How To Color Boxplots By a Variable in R with ggplot2?

Filling boxplot with colors using geom_boxplot()
Filling boxplot with colors using geom_boxplot()

In this tutorial, we learn how to color boxplots in R by a variable. With ggplot2 in R, we can color boxplots in multiple ways. In this post, we will first see how to make a simple boxplot in R. And then we will learn how to fill the boxes on boxplot by a variable. Then we will learn how to color lines boxes in boxplot by a variable. In this case, boxes in boxplot will not be filled with color.
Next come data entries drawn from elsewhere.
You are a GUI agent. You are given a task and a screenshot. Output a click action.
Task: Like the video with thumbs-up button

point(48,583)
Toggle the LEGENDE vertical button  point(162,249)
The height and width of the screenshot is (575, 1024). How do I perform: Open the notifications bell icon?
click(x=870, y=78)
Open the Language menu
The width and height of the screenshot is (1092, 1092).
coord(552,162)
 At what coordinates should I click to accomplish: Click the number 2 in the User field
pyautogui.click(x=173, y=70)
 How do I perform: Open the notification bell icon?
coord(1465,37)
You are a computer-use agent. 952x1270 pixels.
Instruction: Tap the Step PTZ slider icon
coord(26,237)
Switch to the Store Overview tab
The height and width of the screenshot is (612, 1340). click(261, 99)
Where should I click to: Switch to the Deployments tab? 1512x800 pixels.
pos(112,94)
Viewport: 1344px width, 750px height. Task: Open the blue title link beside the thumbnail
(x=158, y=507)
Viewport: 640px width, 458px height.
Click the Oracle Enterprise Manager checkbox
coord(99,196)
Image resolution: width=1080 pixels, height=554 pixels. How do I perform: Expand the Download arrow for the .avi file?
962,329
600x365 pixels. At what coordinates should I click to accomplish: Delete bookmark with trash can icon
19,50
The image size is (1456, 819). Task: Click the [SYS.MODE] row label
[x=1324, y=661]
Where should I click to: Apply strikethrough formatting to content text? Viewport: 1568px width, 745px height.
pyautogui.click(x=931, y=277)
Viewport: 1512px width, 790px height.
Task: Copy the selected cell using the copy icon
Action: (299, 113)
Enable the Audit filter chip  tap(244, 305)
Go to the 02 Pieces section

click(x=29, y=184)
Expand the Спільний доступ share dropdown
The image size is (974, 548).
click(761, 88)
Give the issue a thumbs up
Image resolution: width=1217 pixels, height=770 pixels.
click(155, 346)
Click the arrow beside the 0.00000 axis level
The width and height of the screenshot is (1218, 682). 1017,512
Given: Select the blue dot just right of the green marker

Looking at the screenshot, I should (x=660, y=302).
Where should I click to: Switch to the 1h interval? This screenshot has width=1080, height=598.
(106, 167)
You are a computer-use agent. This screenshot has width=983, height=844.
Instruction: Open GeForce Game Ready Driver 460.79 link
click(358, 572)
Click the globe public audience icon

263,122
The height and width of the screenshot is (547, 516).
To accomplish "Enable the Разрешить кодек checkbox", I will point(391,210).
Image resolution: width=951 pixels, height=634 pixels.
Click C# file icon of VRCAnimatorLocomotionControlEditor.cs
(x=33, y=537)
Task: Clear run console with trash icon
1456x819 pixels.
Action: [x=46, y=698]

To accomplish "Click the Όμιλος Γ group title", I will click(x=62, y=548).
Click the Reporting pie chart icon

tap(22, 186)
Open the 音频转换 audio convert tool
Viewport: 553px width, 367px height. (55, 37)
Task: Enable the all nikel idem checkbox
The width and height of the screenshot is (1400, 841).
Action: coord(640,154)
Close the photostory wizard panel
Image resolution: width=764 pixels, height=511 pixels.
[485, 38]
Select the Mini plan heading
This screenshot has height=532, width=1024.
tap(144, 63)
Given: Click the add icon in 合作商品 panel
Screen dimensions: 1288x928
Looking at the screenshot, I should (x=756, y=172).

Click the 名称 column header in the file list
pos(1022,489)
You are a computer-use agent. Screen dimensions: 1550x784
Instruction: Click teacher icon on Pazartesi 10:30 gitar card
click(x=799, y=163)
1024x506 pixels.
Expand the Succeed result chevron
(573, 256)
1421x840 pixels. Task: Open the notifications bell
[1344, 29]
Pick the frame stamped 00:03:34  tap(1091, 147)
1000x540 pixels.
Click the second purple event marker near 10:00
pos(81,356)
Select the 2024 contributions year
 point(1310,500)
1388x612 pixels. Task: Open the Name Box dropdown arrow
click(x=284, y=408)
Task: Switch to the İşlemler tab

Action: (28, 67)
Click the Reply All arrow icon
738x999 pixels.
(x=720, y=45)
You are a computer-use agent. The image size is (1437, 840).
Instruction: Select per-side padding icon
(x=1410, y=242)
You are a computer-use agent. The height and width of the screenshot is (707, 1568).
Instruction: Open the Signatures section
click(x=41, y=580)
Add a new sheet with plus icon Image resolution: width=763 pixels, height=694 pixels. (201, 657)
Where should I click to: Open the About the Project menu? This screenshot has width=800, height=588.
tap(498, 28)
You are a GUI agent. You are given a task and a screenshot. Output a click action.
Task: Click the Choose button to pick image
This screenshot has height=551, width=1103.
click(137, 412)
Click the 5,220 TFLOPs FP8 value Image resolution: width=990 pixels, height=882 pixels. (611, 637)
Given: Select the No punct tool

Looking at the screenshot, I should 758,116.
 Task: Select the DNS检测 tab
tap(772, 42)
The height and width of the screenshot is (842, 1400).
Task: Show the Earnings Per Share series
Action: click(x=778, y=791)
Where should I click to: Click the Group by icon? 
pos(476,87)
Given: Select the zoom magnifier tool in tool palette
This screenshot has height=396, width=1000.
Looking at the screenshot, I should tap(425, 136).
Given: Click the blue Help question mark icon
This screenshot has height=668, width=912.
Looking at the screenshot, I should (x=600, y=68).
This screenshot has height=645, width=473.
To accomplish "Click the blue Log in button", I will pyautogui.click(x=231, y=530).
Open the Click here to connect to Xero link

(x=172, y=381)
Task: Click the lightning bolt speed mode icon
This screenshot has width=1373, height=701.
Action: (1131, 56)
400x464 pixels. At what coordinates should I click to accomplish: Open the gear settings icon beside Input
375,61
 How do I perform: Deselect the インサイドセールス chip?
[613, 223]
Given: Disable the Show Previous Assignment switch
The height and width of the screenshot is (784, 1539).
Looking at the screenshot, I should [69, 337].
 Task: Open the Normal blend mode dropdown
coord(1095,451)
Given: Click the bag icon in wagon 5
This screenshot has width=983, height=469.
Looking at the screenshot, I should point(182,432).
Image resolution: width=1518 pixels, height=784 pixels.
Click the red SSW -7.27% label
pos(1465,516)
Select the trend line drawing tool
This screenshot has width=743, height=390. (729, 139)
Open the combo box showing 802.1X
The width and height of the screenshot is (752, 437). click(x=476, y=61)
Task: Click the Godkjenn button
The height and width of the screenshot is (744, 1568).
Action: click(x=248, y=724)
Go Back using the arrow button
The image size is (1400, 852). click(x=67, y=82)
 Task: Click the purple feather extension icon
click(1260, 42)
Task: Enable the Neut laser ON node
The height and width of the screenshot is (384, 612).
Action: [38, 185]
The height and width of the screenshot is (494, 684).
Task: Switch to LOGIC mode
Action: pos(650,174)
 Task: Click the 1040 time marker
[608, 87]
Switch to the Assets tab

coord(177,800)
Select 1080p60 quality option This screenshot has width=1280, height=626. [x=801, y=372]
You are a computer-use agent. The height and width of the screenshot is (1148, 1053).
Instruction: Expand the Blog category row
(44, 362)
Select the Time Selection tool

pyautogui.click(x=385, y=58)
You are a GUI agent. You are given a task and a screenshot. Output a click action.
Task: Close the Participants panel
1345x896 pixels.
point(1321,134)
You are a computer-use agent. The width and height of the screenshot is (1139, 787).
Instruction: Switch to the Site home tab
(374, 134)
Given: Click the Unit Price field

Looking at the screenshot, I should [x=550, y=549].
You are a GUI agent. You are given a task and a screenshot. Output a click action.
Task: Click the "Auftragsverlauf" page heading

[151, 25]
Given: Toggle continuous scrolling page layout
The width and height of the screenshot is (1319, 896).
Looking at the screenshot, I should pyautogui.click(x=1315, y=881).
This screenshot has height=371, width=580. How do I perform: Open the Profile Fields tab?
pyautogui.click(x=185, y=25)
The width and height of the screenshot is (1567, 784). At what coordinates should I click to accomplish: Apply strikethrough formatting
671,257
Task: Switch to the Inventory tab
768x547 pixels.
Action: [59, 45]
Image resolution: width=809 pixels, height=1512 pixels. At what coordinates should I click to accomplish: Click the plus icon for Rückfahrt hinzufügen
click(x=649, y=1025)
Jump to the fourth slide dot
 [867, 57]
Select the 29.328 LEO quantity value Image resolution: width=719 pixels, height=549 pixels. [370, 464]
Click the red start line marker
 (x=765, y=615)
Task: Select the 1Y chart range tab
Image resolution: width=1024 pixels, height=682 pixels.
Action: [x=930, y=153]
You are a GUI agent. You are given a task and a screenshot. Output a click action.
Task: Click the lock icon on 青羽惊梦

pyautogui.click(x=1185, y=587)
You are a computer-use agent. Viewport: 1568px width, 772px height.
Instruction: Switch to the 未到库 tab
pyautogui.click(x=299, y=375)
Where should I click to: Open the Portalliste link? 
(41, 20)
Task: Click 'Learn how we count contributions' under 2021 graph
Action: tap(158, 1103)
Next, we will add actual data points on top of the boxplot in R and learn to add color to boxplots with points.

library(tidyverse)

Let us generate some data using simulation to make boxplots with colors.

set.seed(23)
n <- 50
# tibble containing the data
df <- tibble(height = c(rnorm(n,mean=150,sd=10),
                        rnorm(n,mean=100,sd=20) ),
             age_group = c(rep("Adult", n), 
                           rep("Kid", n)))
head(df)
## # A tibble: 6 x 2
##   height age_group
##    <dbl> <chr>    
## 1   152. Adult    
## 2   146. Adult    
## 3   159. Adult    
## 4   168. Adult    
## 5   160. Adult    
## 6   161. Adult

Simple Boxplot without Color

We can make boxplots in R with ggplot2 using geom_boxplot() function. We first provide the data to ggplot() function, then specify the x and y-axis for the boxplot using the aesthetics function aes(). Then we add geom_boxplot() to make boxplot.

df %>% ggplot(aes(x=age_group, y=height)) + 
  geom_boxplot(width=0.5,lwd=1) 

In this example, we also specified width of the box plot and thickness of line for the boxes.

Simple Boxplot without Colors: ggplot2 in R

Filling Boxplot with Colors by Variable

Let us color boxplots using another variable in R using ggplot2. Here, we fill boxes with color. We can add fill color to boxplots using fill argument inside aesthetics function aes() by assigning the variable to it.

df %>% ggplot(aes(x=age_group, y=height, fill=age_group)) + 
  geom_boxplot(width=0.5,lwd=1)+
  labs(subtitle="Filling Boxplot with Colors by a Variable")

In this example, we fill boxplots with colors using the variable “age_group” by specifying fill=age_group. ggplot2 automatically uses a default color theme to fill the boxplots with colors.

Filling boxplot with colors by a variable

Coloring Boxplot by Variable

Let us color the lines of boxplots using another variable in R using ggplot2. Here the boxes in boxplot will be empty. We can color a boxplot like this using color argument inside aesthetics function aes() as shown below.

df %>% ggplot(aes(x=age_group, y=height, color=age_group)) + 
  geom_boxplot(width=0.5,lwd=1)+
  labs(subtitle="Coloring Boxplot with Colors by a Variable")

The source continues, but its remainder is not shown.